-- How to complete this task --
The data should be printed in full, character for character.
..............................
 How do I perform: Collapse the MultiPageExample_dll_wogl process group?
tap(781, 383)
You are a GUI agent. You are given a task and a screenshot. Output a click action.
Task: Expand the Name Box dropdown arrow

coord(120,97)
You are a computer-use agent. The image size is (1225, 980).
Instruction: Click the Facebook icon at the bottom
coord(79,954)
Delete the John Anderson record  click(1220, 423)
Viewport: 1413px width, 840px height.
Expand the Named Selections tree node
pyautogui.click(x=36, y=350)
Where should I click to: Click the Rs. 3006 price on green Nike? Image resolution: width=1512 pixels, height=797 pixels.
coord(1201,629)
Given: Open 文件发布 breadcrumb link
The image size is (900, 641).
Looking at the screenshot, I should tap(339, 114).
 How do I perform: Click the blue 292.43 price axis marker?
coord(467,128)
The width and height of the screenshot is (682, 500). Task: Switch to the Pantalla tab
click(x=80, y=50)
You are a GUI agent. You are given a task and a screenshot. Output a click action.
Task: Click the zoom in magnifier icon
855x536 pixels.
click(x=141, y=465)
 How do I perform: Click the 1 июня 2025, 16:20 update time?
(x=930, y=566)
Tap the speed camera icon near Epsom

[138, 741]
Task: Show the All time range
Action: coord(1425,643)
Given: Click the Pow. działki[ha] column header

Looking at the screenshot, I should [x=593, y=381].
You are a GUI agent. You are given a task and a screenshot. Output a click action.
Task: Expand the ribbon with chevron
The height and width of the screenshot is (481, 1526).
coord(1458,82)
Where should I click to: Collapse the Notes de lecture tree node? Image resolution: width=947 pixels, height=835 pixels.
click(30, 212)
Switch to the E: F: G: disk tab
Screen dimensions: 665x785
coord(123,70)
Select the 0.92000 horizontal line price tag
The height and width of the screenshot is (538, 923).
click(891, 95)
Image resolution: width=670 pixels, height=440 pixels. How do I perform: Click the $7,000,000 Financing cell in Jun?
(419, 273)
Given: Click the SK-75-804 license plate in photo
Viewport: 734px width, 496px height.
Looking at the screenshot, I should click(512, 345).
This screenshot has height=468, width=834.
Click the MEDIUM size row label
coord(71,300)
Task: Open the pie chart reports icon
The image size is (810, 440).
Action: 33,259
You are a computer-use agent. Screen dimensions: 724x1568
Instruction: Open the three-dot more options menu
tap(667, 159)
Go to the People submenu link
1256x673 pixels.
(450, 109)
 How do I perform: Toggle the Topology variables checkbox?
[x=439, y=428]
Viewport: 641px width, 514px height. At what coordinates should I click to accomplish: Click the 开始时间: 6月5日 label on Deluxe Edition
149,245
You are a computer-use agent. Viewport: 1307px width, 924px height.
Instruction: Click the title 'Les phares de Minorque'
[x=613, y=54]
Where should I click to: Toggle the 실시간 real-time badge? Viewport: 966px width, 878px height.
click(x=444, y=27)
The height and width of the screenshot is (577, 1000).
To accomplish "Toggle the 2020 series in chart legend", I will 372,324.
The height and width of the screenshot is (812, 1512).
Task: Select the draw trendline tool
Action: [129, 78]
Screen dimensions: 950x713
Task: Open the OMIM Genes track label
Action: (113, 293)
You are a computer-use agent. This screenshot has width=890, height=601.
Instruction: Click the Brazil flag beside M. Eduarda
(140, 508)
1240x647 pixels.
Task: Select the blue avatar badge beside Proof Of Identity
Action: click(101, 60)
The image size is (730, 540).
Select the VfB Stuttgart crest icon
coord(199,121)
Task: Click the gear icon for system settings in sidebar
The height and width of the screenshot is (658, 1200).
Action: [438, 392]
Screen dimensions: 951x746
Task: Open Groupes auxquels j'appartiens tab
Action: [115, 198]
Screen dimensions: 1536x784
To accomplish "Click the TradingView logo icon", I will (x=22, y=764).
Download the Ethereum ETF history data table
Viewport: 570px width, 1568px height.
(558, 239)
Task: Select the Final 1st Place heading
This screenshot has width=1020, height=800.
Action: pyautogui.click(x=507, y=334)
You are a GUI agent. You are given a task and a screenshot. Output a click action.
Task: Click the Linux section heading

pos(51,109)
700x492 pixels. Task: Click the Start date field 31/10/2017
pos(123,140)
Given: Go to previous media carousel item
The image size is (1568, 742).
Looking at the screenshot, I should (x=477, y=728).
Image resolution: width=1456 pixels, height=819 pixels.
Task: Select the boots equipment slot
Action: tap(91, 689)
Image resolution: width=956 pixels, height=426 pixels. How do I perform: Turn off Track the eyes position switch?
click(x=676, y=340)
..............................
-- Exercise solution --
 How do I perform: Collapse the MultiPageExample_dll_wogl process group?
tap(781, 383)
You are a GUI agent. You are given a task and a screenshot. Output a click action.
Task: Expand the Name Box dropdown arrow

coord(120,97)
You are a computer-use agent. The image size is (1225, 980).
Instruction: Click the Facebook icon at the bottom
coord(79,954)
Delete the John Anderson record  click(1220, 423)
Viewport: 1413px width, 840px height.
Expand the Named Selections tree node
pyautogui.click(x=36, y=350)
Where should I click to: Click the Rs. 3006 price on green Nike? Image resolution: width=1512 pixels, height=797 pixels.
coord(1201,629)
Given: Open 文件发布 breadcrumb link
The image size is (900, 641).
Looking at the screenshot, I should tap(339, 114).
 How do I perform: Click the blue 292.43 price axis marker?
coord(467,128)
The width and height of the screenshot is (682, 500). Task: Switch to the Pantalla tab
click(x=80, y=50)
You are a GUI agent. You are given a task and a screenshot. Output a click action.
Task: Click the zoom in magnifier icon
855x536 pixels.
click(x=141, y=465)
 How do I perform: Click the 1 июня 2025, 16:20 update time?
(x=930, y=566)
Tap the speed camera icon near Epsom

[138, 741]
Task: Show the All time range
Action: coord(1425,643)
Given: Click the Pow. działki[ha] column header

Looking at the screenshot, I should [x=593, y=381].
You are a GUI agent. You are given a task and a screenshot. Output a click action.
Task: Expand the ribbon with chevron
The height and width of the screenshot is (481, 1526).
coord(1458,82)
Where should I click to: Collapse the Notes de lecture tree node? Image resolution: width=947 pixels, height=835 pixels.
click(30, 212)
Switch to the E: F: G: disk tab
Screen dimensions: 665x785
coord(123,70)
Select the 0.92000 horizontal line price tag
The height and width of the screenshot is (538, 923).
click(891, 95)
Image resolution: width=670 pixels, height=440 pixels. How do I perform: Click the $7,000,000 Financing cell in Jun?
(419, 273)
Given: Click the SK-75-804 license plate in photo
Viewport: 734px width, 496px height.
Looking at the screenshot, I should click(512, 345).
This screenshot has height=468, width=834.
Click the MEDIUM size row label
coord(71,300)
Task: Open the pie chart reports icon
The image size is (810, 440).
Action: 33,259
You are a computer-use agent. Screen dimensions: 724x1568
Instruction: Open the three-dot more options menu
tap(667, 159)
Go to the People submenu link
1256x673 pixels.
(450, 109)
 How do I perform: Toggle the Topology variables checkbox?
[x=439, y=428]
Viewport: 641px width, 514px height. At what coordinates should I click to accomplish: Click the 开始时间: 6月5日 label on Deluxe Edition
149,245
You are a computer-use agent. Viewport: 1307px width, 924px height.
Instruction: Click the title 'Les phares de Minorque'
[x=613, y=54]
Where should I click to: Toggle the 실시간 real-time badge? Viewport: 966px width, 878px height.
click(x=444, y=27)
The height and width of the screenshot is (577, 1000).
To accomplish "Toggle the 2020 series in chart legend", I will 372,324.
The height and width of the screenshot is (812, 1512).
Task: Select the draw trendline tool
Action: [129, 78]
Screen dimensions: 950x713
Task: Open the OMIM Genes track label
Action: (113, 293)
You are a computer-use agent. This screenshot has width=890, height=601.
Instruction: Click the Brazil flag beside M. Eduarda
(140, 508)
1240x647 pixels.
Task: Select the blue avatar badge beside Proof Of Identity
Action: click(101, 60)
The image size is (730, 540).
Select the VfB Stuttgart crest icon
coord(199,121)
Task: Click the gear icon for system settings in sidebar
The height and width of the screenshot is (658, 1200).
Action: [438, 392]
Screen dimensions: 951x746
Task: Open Groupes auxquels j'appartiens tab
Action: [115, 198]
Screen dimensions: 1536x784
To accomplish "Click the TradingView logo icon", I will (x=22, y=764).
Download the Ethereum ETF history data table
Viewport: 570px width, 1568px height.
(558, 239)
Task: Select the Final 1st Place heading
This screenshot has width=1020, height=800.
Action: pyautogui.click(x=507, y=334)
You are a GUI agent. You are given a task and a screenshot. Output a click action.
Task: Click the Linux section heading

pos(51,109)
700x492 pixels. Task: Click the Start date field 31/10/2017
pos(123,140)
Given: Go to previous media carousel item
The image size is (1568, 742).
Looking at the screenshot, I should (x=477, y=728).
Image resolution: width=1456 pixels, height=819 pixels.
Task: Select the boots equipment slot
Action: tap(91, 689)
Image resolution: width=956 pixels, height=426 pixels. How do I perform: Turn off Track the eyes position switch?
click(x=676, y=340)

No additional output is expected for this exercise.